Surtout si c'est le samedi, les policiers persuadent l'impliqué en ces termes : « aujuwe ya kwamba leo ni samedi, tuishane, kama tunenda naweye, abata kusambisha, plaignant alimupa commandant Franga, billet d'écrou iko na ku chunga ». (Vous oubliez que nous sommes samedi, arrangeons le problème sur place, si nous vous acheminons à la police, vous serez arrêté sans être entendu, le plaignant a donné l'argent au commandant pour vous malmener, votre billet d'écrou est déjà préparé). Ils emportent le « 10 - 25 » (l'argent) et donnent le faux rapport au commandant.

A titre de rappel nous avons parlé du policier « avocat » de l'impliqué. Sur le lieu d'arrestation ou au domicile de la personne à arrêter, les éléments de police peuvent lui demander de l'argent pour qu'ils jouent le rôle d'avocat auprès de l'OPJ qui les a mandatés. Lorsqu'ils rentrent donner le rapport, ils rassurent l'OPJ que le concerné n'est pas là, ou soit il passera demain ou soit encore il y a eu résistance.

- Quelles sont les manoeuvres que les APJ font lorsqu'ils sont accompagnés de la partie plaignante pour opérer le « mukwao » ?

Trois possibilités se présentent dans le cas de la pratique de l' « OPJ debout »

* Pendant le trajet, le chef d'équipe donne les consignes à la partie plaignante. « Il ne faut pas que l'impliqué nous perçoit avec vous, il risque de s'enfuir et nous échapper, votre devoir est de nous indiquer la maison et la personne à distance en vue de faciliter l'opération d'arrestation. Le plaignant reste à un endroit indiqué et attend la suite ».

Lorsque l'équipe arrive au domicile de l'impliqué, le chef d'équipe l'informe que la police est saisie de son problème avec tel et qu'il est venu l'arrêter pour l'acheminer à l'office. Toutefois, il a déjà causé avec le concerné pour que le problème soit arrangé sur place. Il lui demande s'il reconnaît le fait et si il est prêt à négocier pour le résoudre sur place. S'il est d'accord, le chef d'équipe envoie un agent appelé le plaignant et la solution une fois trouvée, les deux parties versent la quote-part aux policiers médiateurs.

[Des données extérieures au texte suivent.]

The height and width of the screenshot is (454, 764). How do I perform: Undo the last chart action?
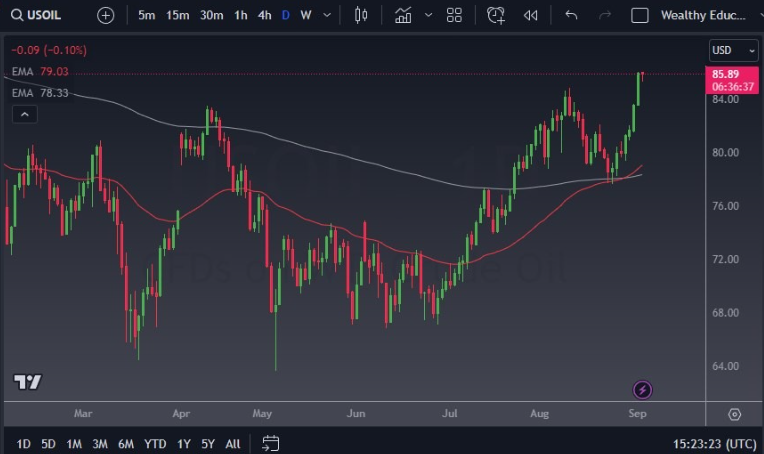(x=571, y=15)
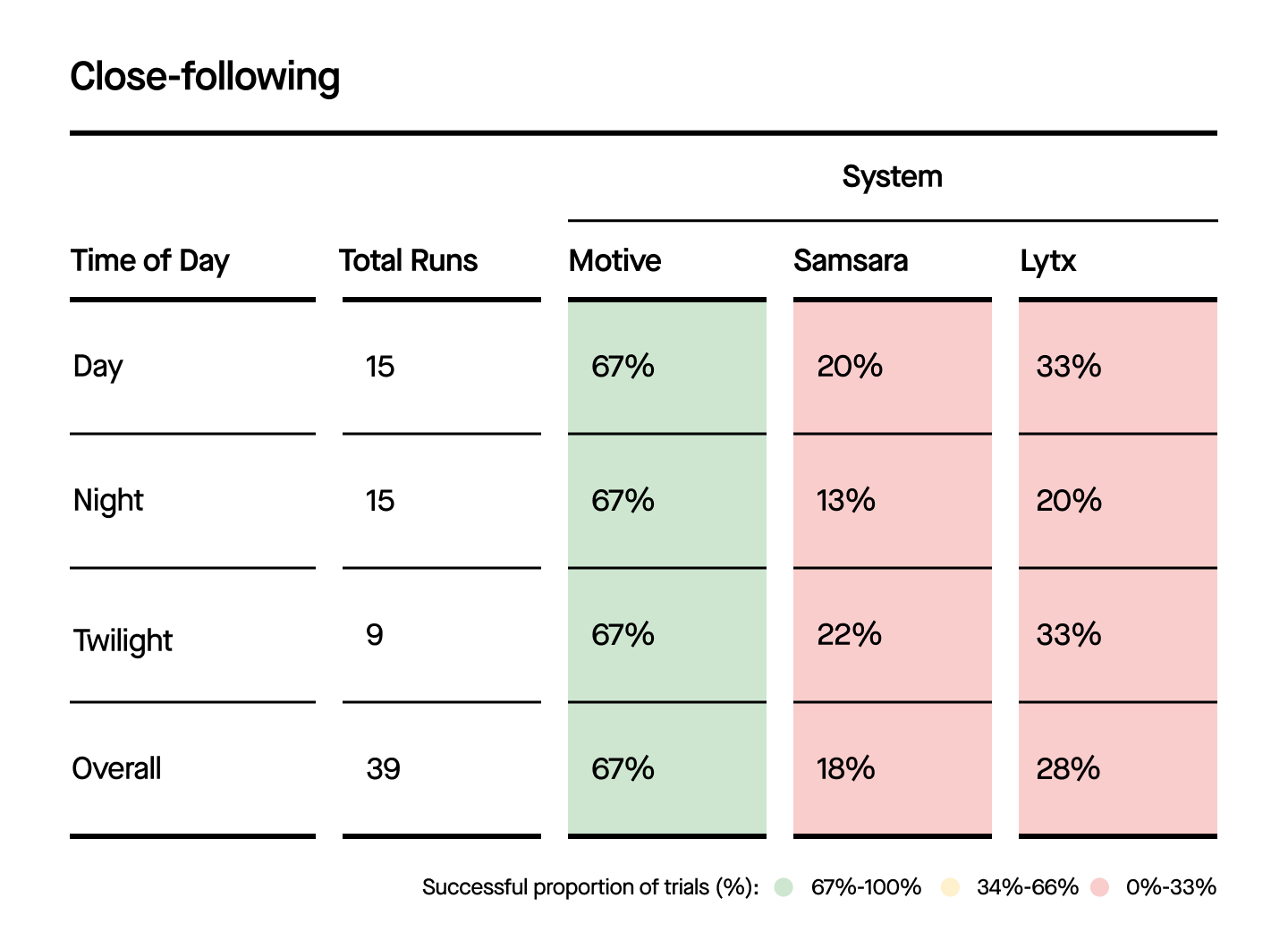Select the Samsara column header
This screenshot has width=1288, height=949.
[x=851, y=261]
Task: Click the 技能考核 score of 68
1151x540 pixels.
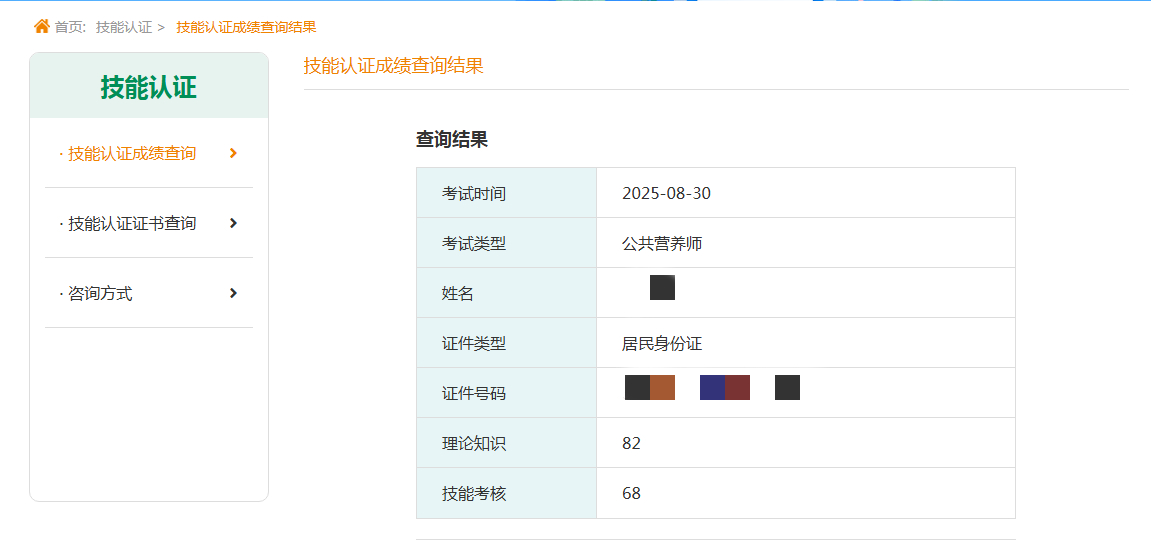Action: click(631, 493)
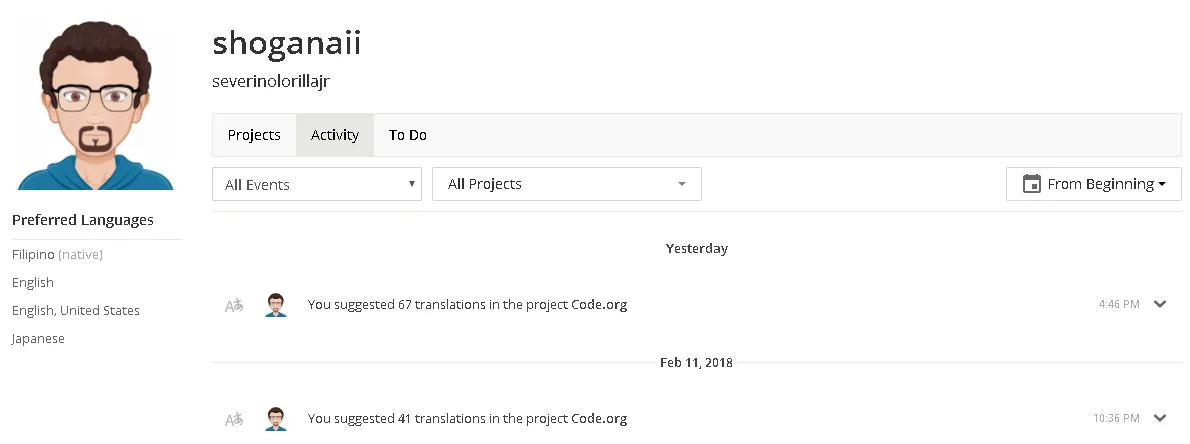
Task: Click translation icon beside 41 translations entry
Action: click(235, 420)
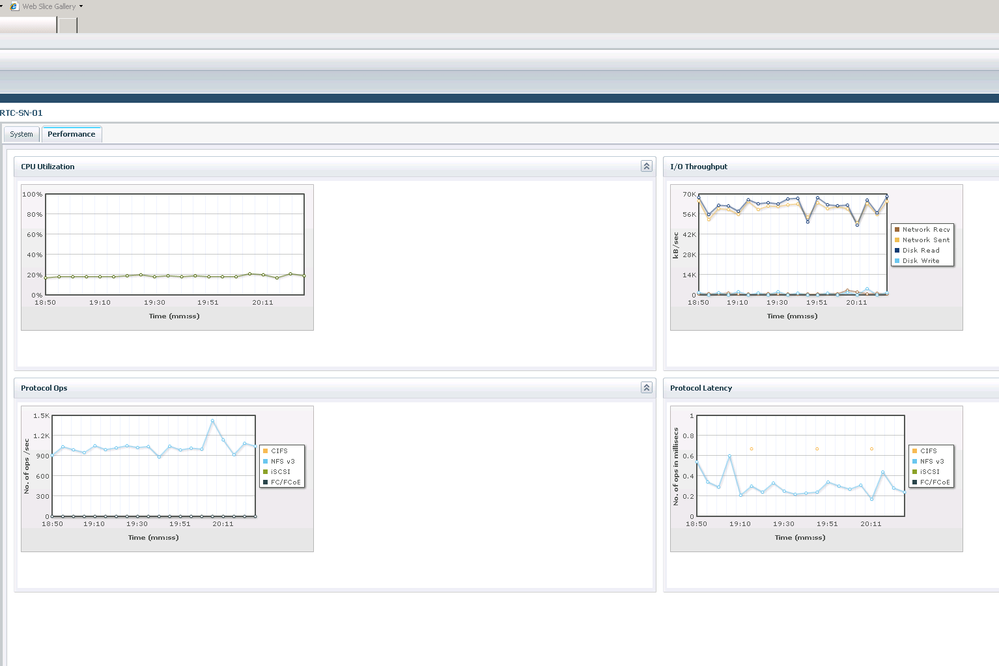Image resolution: width=999 pixels, height=666 pixels.
Task: Click the Web Slice Gallery favorites link
Action: (x=49, y=6)
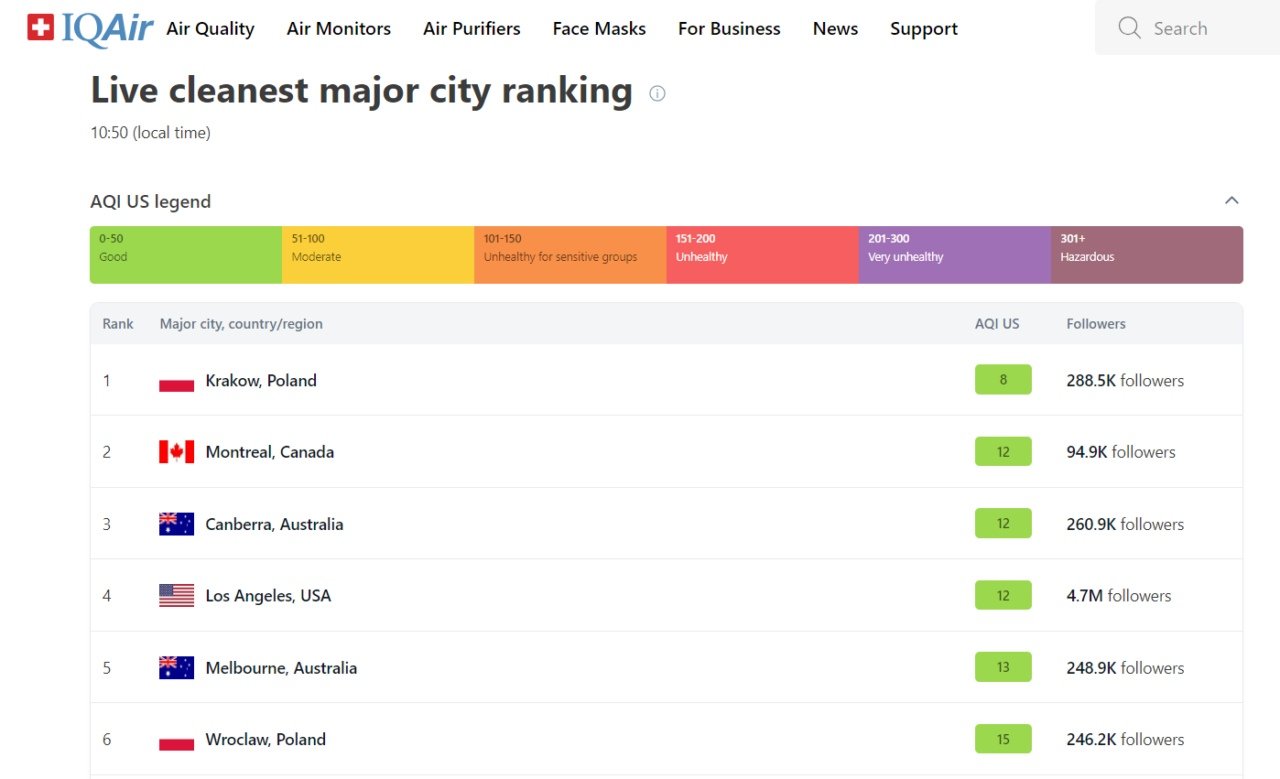Click the IQAir logo
The image size is (1280, 779).
point(90,28)
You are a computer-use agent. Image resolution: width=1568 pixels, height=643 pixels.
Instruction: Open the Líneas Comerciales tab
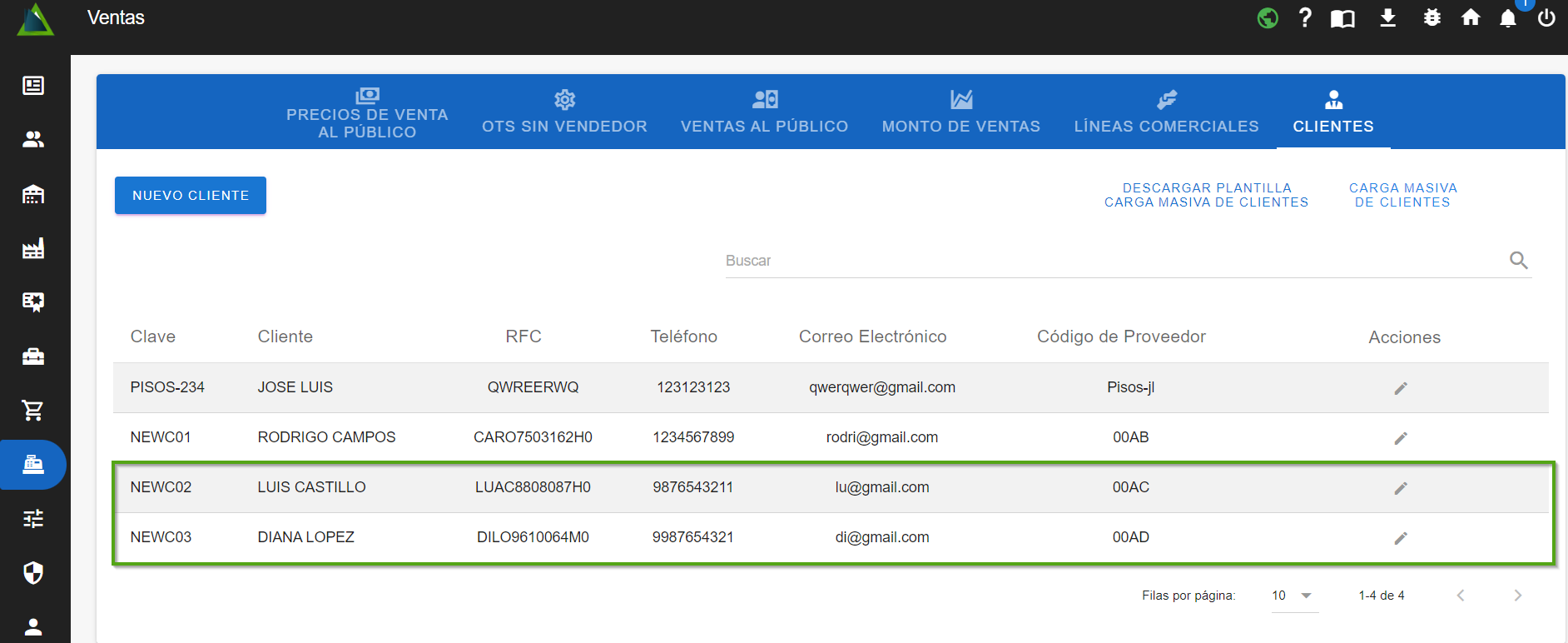coord(1166,112)
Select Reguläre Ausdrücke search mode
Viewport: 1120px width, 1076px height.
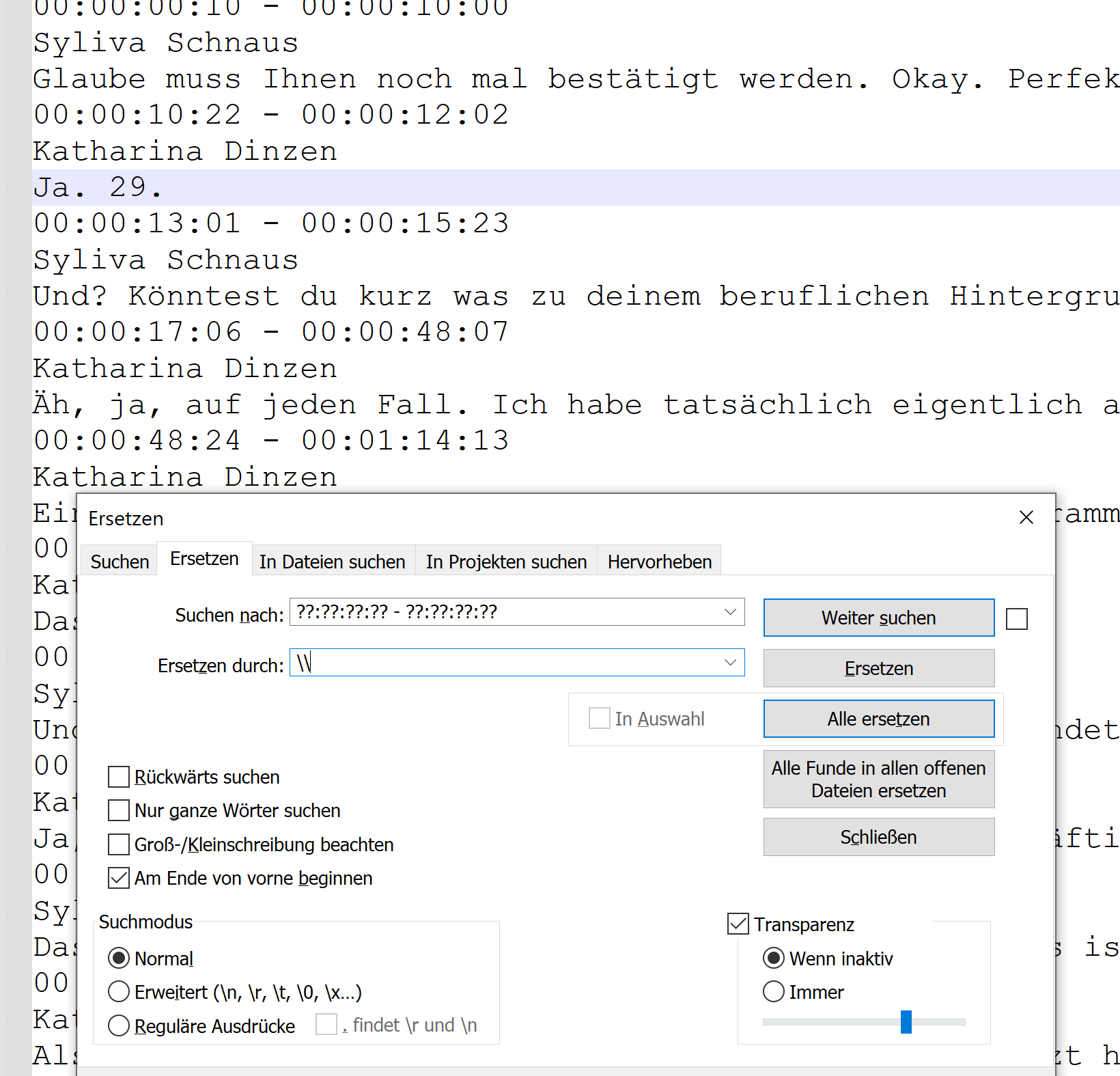tap(119, 1025)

A titre d'illustration, ce cas tombe à point :

« MASHIMANGO, menuisier de formation et de métier, a perçu la somme de 300 $ de mains de Mr. MUNGO pour la fabrication d'un salon au plus tard dans deux semaines. Il se passe que Mr. MASHIMANGO n'a pas pu s'exécuter après deux mois depuis leur convention. La police étant saisie par Mr. MUNGO, les piquets se rendent à l'atelier du menuiser. En cours de route, le chef d'équipe demande au plaignant de l'attendre quelque part en vue de faciliter son opération. Sur le lieu, il demande à MASHIMANGO, s'il reconnaît le fait et s'il dispose du montant en question ou d'un bien qu'il peut mettre à la disposition du plaignant pour qu'il lui donne un délai court afin de parachever son salon. MASHIMANGO étant d'accord de remettre son poste téléviseur en couleur plus la magneto, le groupe électrogène et un buffet à titre de gage à MUNGO en attendant qu'il termine son salon. C'est ainsi que le chef d'équipe envoya un de ses coéquipiers appeler le plaignant et l'arrangement fit un succès et les policiers eurent leur part de deux parties. De retour à l'office, le chef d'équipe fait le rapport à l'OPJ que le concerné est absent et le plaignant a trouvé inutile de revenir à l'office. »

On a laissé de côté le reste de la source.